Há cerca de um ano, este grupo, aproveitando-se de brechas no estatuto do Sindicato Nacional dos Aeronautas, convocou uma assembléia de trabalhadores para eleger um comitê que representaria os funcionários da Varig no processo de recuperação judicial da empresa. A assembléia, que não chegou a ser realizada, teve seus ‘resultados’ publicados em edital no Diário Oficial um dia antes da data marcada para a realização do encontro, evidenciando claramente a fraude.
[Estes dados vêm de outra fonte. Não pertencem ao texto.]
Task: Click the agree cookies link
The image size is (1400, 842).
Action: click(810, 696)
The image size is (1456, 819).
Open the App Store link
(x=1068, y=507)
No entanto, a despeito de todas as evidências de manipulação, a Justiça do Trabalho do Rio de Janeiro negou ao Sindicato Nacional dos Aeronautas uma liminar na qual a entidade questionava a validade de uma assembléia que nunca foi realizada – e que transferiu para uma empresa a representação dos trabalhadores da Varig.

Conforme já denunciei em outro artigo, publicado pela Gazeta Mercantil (‘Varig, a caminho de se tornar a Enron do Brasil’, 5/6/2006, coluna ‘Opinião’), a GGR Finance e a Invest Partners assinaram contratos com o TGV e a Varig pelos quais se comprometem a conseguir recursos para a Varig mediante a cobrança de porcentagens que variam de 2,5% a 10%. Ou seja: as consultorias GGR Finance e Invest Partners nunca tiveram como objetivo recuperar a Varig. Sua principal motivação, claramente definida nos contratos que assinaram com o TGV e a Varig, é a de ganhar comissões sobre recursos aportados à empresa.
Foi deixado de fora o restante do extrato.